Thymus involution is the main causal factor of the reduction of the immune response with age since aging produces a gradual decrease in the structural integrity of the thymus 1 finally taking to a stable deterioration of undifferentiated T-cell production and an incomplete range of T-cell receptor (TCR) cells. Many of these cells turn into immune memory cells producing an augmented risk of severe immune deficiency due to the lack of naïve T-cells.

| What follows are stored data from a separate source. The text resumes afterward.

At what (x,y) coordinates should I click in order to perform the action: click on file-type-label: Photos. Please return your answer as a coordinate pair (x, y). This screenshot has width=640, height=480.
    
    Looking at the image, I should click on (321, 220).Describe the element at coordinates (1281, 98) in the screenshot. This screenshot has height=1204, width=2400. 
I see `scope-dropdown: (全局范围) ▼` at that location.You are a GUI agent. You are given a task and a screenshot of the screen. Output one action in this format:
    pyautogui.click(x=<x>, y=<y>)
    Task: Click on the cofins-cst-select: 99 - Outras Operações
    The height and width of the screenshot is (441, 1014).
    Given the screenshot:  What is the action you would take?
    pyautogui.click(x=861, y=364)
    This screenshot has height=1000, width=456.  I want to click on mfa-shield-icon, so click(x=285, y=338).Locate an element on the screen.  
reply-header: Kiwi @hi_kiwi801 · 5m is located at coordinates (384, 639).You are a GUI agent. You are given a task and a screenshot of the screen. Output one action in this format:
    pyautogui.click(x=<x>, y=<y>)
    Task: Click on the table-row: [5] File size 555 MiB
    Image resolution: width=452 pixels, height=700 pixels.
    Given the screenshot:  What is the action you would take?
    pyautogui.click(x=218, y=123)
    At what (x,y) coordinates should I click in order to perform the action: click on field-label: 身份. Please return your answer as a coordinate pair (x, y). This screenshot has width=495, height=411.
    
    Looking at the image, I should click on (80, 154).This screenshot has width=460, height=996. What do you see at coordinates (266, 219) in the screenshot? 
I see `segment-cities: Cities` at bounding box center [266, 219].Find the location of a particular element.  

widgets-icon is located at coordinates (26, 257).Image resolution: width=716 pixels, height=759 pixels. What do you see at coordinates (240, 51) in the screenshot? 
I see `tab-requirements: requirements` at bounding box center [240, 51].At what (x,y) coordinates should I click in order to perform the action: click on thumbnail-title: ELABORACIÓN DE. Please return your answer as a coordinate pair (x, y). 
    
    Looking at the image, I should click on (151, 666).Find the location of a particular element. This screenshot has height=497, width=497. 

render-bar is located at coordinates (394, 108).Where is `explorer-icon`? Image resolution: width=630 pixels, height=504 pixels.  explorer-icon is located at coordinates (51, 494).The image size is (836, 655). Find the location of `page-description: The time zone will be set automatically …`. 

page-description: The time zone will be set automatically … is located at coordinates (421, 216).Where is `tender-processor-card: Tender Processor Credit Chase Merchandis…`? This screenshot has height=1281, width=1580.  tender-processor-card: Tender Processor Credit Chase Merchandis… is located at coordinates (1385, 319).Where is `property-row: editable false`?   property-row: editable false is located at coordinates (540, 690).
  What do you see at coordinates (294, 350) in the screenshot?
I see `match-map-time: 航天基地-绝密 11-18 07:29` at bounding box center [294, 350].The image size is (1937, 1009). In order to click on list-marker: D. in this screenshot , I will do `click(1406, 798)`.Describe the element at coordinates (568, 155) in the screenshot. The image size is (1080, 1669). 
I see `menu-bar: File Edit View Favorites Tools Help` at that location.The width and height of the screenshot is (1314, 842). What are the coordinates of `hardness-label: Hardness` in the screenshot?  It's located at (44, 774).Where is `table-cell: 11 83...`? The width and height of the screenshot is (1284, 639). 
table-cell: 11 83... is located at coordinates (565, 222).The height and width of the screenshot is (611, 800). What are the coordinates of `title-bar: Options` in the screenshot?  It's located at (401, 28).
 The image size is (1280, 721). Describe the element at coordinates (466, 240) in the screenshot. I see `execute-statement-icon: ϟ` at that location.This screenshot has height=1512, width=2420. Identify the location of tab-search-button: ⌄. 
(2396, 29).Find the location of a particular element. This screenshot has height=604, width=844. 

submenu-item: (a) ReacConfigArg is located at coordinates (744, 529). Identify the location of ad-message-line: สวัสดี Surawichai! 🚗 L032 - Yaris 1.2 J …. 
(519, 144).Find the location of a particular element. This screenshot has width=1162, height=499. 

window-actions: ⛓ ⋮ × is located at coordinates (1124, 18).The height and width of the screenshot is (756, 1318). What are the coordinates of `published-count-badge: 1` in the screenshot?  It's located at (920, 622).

Thymocyte cell transplant could represent an applicable way to overhaul the immune system and re-establish its performing actions. However, the central impediment is an absence of supplies for these specific cells 1. Thymus deprivation results in serious diseases due to the absence of a suitably operating immune system. Cells resulting from adult thymus contributors do not have similar results, as the gland expires with age. We propose, therefore, that the purification of the Cdc venom fraction (s) may have the potential to stimulate the small population of naïve thymocytes left in the adult thymus and induce their proliferation, which, in its turn, would induce the rescue of undifferentiated T-cells the production leading to a normalization of the TCR cells repertoire. The use of this method would be promising to aid newborn infants lacking the thymus, as well as aged individuals.
In conclusion, we propose here that naïve thymocytes rapidly proliferate when stimulated with Cdc venom and, subsequently, the NTCdc regulates the rapid maturation and function of monocytes progenitor cells.